Short problem: Tally the lines of the listing that contain the string "should", with case counting, and give only the number.

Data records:
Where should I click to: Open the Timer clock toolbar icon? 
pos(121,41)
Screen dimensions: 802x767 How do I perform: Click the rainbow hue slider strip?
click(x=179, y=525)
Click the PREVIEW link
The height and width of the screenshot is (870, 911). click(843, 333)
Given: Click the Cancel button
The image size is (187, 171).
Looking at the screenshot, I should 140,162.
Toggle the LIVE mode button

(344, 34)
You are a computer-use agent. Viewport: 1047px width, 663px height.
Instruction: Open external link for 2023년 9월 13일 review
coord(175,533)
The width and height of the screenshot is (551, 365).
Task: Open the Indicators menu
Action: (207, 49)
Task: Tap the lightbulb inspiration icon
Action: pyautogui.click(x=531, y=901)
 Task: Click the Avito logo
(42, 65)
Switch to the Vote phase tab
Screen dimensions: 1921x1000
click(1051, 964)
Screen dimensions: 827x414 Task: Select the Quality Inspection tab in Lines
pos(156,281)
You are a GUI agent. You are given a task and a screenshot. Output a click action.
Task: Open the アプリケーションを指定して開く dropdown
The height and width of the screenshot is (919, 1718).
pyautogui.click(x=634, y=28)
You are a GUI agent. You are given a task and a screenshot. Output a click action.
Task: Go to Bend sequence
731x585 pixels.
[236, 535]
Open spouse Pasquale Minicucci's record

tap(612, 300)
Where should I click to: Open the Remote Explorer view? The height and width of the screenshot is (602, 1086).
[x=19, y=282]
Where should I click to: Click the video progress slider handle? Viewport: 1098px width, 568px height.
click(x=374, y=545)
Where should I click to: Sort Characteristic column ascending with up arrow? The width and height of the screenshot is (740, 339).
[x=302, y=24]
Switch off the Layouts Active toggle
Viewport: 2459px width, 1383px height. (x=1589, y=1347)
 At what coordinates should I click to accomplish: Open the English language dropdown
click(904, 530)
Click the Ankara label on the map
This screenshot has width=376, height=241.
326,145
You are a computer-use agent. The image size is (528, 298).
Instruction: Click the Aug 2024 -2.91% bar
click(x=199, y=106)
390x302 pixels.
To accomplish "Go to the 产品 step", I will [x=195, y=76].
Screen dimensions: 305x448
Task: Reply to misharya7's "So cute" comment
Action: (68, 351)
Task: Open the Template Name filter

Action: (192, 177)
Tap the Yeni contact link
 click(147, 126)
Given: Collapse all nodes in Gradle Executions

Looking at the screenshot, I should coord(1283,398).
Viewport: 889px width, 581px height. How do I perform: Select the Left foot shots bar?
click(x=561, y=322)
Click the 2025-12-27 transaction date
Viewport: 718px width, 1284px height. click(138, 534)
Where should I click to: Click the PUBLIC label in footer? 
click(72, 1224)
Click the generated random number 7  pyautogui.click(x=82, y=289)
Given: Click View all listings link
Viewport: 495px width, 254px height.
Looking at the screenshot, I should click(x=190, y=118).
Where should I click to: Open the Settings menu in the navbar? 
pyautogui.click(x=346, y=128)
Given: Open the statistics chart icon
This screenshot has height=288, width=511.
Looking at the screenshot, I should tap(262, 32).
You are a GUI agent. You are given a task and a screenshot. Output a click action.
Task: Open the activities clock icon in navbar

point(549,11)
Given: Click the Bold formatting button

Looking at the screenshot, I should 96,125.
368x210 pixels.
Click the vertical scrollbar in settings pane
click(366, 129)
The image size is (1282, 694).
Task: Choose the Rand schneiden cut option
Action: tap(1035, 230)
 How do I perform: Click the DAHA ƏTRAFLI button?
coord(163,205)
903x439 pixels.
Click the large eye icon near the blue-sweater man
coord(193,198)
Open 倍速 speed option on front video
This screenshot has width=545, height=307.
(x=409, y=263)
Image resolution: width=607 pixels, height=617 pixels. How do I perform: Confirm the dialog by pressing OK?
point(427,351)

Final result: 12